El tiempo pasó, y después de algunos años, ya no recordaba
nada de mi vida anterior. Hasta que un día, camino a casa, me crucé con alguien
que me pareció conocido. No me di cuenta en el momento, sino que fui pensando
en quién sería, mientras caminaba. Sólo al llegar, me di cuenta de que la
persona era muy parecida a un amigo de mi otra vida, la vida real. Al principio
no sabía bien de quién se trataba, ya que los había borrado a todos de mi
mente, pero después creí haber llegado a la conclusión de quién era.
Al día siguiente caminé de nuevo por la misma calle a la
misma hora tratando de cruzarme con esa persona, pero no. No pasó. Los días que
siguieron también lo busqué por otras partes del pueblo, pero sin éxito.

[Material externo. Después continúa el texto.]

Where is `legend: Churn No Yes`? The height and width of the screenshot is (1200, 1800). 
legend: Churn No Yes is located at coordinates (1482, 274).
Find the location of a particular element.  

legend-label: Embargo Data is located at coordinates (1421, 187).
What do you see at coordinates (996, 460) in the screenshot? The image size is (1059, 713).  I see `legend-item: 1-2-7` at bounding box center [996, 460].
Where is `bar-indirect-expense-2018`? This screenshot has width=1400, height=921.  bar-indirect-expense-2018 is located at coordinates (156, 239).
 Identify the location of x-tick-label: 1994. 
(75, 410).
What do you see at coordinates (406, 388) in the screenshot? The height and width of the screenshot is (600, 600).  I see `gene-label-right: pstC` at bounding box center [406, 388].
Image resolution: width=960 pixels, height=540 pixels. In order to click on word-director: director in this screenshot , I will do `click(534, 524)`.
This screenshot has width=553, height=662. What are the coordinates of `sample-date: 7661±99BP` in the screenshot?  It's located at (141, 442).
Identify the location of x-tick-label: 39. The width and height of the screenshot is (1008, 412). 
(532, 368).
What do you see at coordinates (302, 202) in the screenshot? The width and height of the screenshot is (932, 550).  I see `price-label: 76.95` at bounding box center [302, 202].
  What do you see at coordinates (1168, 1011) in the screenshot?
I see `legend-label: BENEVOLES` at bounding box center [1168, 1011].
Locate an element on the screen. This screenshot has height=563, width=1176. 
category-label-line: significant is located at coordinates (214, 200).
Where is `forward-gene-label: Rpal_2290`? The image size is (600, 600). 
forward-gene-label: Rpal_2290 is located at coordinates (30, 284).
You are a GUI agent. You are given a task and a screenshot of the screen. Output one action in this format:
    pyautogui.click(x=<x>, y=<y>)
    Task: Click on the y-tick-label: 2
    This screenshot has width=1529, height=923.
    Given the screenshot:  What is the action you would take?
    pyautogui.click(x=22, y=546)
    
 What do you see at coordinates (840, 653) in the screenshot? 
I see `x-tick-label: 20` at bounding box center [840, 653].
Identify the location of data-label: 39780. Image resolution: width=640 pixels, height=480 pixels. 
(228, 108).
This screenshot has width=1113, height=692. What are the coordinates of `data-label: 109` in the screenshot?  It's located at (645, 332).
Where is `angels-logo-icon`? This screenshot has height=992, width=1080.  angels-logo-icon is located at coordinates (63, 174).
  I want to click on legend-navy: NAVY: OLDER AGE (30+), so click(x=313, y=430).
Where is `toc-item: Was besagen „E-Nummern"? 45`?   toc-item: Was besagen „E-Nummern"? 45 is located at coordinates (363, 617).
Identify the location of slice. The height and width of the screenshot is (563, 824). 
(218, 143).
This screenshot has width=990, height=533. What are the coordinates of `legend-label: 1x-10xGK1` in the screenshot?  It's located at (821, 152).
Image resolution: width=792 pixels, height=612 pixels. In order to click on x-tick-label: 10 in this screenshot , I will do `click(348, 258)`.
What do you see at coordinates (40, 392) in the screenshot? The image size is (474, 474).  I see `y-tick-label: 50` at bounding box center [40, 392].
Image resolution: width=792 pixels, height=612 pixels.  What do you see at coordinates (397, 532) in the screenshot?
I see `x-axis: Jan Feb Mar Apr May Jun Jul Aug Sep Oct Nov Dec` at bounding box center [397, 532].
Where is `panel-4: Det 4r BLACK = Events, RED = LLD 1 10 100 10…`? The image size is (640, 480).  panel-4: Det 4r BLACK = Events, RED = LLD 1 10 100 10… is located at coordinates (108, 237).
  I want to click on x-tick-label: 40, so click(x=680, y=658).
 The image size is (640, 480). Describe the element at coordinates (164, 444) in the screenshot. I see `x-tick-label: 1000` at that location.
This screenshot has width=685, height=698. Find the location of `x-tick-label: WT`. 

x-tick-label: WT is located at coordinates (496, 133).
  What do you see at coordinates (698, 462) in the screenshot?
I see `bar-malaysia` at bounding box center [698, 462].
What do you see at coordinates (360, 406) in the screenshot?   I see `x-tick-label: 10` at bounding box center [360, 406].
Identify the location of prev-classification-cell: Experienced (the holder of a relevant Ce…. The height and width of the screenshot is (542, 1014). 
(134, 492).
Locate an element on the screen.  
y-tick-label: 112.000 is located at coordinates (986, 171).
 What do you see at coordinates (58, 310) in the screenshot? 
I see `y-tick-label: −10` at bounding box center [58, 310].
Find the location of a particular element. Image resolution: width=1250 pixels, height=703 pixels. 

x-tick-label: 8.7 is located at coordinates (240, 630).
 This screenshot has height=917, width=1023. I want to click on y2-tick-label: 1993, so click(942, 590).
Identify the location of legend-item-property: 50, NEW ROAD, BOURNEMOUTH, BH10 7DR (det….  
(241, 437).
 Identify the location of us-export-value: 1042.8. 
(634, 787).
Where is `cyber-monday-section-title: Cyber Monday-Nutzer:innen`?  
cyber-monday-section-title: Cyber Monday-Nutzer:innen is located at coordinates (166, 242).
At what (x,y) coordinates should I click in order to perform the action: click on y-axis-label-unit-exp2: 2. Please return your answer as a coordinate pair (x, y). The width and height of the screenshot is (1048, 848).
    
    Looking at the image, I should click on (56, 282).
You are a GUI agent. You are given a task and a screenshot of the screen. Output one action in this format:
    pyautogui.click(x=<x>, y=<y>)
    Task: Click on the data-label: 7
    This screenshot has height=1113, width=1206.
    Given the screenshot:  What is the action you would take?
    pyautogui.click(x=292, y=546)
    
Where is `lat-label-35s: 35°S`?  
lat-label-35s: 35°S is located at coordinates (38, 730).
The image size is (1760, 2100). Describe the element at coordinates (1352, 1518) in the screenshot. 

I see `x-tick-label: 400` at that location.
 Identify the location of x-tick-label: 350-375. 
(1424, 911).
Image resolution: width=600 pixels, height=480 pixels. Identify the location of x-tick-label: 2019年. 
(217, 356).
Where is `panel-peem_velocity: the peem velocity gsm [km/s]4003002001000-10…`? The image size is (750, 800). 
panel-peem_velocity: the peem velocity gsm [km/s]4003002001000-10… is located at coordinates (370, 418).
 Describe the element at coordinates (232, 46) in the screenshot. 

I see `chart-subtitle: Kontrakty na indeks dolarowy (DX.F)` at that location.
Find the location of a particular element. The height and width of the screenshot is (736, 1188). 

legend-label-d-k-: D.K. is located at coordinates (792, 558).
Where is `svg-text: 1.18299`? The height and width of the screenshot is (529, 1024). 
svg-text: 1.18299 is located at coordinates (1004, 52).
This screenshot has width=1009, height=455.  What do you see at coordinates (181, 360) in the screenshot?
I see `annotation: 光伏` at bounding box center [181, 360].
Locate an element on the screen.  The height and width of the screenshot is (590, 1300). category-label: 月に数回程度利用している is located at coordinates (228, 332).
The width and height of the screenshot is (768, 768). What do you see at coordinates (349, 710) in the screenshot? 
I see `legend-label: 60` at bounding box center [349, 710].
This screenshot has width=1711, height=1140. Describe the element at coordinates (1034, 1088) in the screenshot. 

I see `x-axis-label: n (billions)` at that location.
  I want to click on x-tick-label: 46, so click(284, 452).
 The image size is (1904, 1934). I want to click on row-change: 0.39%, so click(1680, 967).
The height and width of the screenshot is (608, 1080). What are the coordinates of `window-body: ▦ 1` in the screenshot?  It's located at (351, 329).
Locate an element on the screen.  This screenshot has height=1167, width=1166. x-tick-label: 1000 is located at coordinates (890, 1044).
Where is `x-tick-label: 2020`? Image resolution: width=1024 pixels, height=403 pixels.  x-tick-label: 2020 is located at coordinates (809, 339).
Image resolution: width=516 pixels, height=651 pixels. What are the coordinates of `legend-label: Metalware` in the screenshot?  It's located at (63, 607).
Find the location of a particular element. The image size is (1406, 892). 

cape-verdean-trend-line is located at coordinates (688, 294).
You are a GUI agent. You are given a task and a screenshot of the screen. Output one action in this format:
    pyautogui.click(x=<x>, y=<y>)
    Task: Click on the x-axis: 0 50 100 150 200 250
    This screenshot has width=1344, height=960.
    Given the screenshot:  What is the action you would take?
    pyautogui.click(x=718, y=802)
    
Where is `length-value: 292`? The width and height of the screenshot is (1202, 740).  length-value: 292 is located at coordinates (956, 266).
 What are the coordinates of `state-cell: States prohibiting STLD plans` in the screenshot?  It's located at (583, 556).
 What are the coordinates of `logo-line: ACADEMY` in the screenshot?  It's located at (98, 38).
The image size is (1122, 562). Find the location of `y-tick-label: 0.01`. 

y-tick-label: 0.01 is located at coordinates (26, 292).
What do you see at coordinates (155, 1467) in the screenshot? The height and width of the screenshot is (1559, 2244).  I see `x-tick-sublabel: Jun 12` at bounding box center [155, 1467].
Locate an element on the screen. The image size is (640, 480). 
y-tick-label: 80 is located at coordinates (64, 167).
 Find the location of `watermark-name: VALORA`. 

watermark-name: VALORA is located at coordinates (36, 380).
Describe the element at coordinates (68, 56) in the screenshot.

Después de unas semanas desistí de mi búsqueda y pensé en que habría sido mi
imaginación.
A los pocos meses, uno de mis proveedores enfermó y tuve que
ir a buscar unos repuestos a Piedritas, un pueblo cercano a Cañada. Después de
comprar los repuestos que me habían encargado, me fui hasta el bar del club y
me senté al mostrador a tomar una Imperial. Al rato, entró mi amigo y se sentó
al lado sin mirarme.
—Sabía que ibas a estar acá —dijo, aún sin mirarme. Yo me
quedé un rato pensando, sin entender—. También están El Pocho y Don Aimale, el
tío de la Claudia. Nos juntamos los viernes en una mesa del fondo. Ahora que
somos cuatro podemos hacer unos chicos de truco.